[Data shown — start]
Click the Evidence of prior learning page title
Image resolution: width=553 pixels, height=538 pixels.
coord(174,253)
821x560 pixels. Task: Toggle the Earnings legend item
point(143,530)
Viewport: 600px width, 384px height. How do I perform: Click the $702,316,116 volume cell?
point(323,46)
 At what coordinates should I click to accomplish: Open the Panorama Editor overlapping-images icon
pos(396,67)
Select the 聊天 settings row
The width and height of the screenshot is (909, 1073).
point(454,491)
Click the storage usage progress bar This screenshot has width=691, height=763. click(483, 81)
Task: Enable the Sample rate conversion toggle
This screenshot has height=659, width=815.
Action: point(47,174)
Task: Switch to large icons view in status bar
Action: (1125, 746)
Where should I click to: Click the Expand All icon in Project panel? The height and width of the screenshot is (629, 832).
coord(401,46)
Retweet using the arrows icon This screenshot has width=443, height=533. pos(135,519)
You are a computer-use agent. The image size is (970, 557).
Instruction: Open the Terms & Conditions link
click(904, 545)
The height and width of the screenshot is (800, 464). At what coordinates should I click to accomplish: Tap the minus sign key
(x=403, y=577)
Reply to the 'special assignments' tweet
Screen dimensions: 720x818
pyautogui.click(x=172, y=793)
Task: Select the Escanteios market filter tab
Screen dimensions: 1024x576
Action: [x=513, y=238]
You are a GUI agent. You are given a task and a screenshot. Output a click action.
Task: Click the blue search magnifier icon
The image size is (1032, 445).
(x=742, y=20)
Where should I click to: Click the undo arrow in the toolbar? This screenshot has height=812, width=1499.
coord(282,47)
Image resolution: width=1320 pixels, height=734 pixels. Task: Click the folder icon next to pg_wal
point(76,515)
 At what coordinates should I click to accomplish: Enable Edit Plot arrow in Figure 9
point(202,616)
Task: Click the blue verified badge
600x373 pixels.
[Data shown — finish]
- [Activity] Reproduce the full listing word for word.

- [Answer]
Click the Evidence of prior learning page title
Image resolution: width=553 pixels, height=538 pixels.
coord(174,253)
821x560 pixels. Task: Toggle the Earnings legend item
point(143,530)
Viewport: 600px width, 384px height. How do I perform: Click the $702,316,116 volume cell?
point(323,46)
 At what coordinates should I click to accomplish: Open the Panorama Editor overlapping-images icon
pos(396,67)
Select the 聊天 settings row
The width and height of the screenshot is (909, 1073).
point(454,491)
Click the storage usage progress bar This screenshot has width=691, height=763. click(483, 81)
Task: Enable the Sample rate conversion toggle
This screenshot has height=659, width=815.
Action: point(47,174)
Task: Switch to large icons view in status bar
Action: (1125, 746)
Where should I click to: Click the Expand All icon in Project panel? The height and width of the screenshot is (629, 832).
coord(401,46)
Retweet using the arrows icon This screenshot has width=443, height=533. pos(135,519)
You are a computer-use agent. The image size is (970, 557).
Instruction: Open the Terms & Conditions link
click(904, 545)
The height and width of the screenshot is (800, 464). At what coordinates should I click to accomplish: Tap the minus sign key
(x=403, y=577)
Reply to the 'special assignments' tweet
Screen dimensions: 720x818
pyautogui.click(x=172, y=793)
Task: Select the Escanteios market filter tab
Screen dimensions: 1024x576
Action: [x=513, y=238]
You are a GUI agent. You are given a task and a screenshot. Output a click action.
Task: Click the blue search magnifier icon
The image size is (1032, 445).
(x=742, y=20)
Where should I click to: Click the undo arrow in the toolbar? This screenshot has height=812, width=1499.
coord(282,47)
Image resolution: width=1320 pixels, height=734 pixels. Task: Click the folder icon next to pg_wal
point(76,515)
 At what coordinates should I click to accomplish: Enable Edit Plot arrow in Figure 9
point(202,616)
Task: Click the blue verified badge
600x373 pixels.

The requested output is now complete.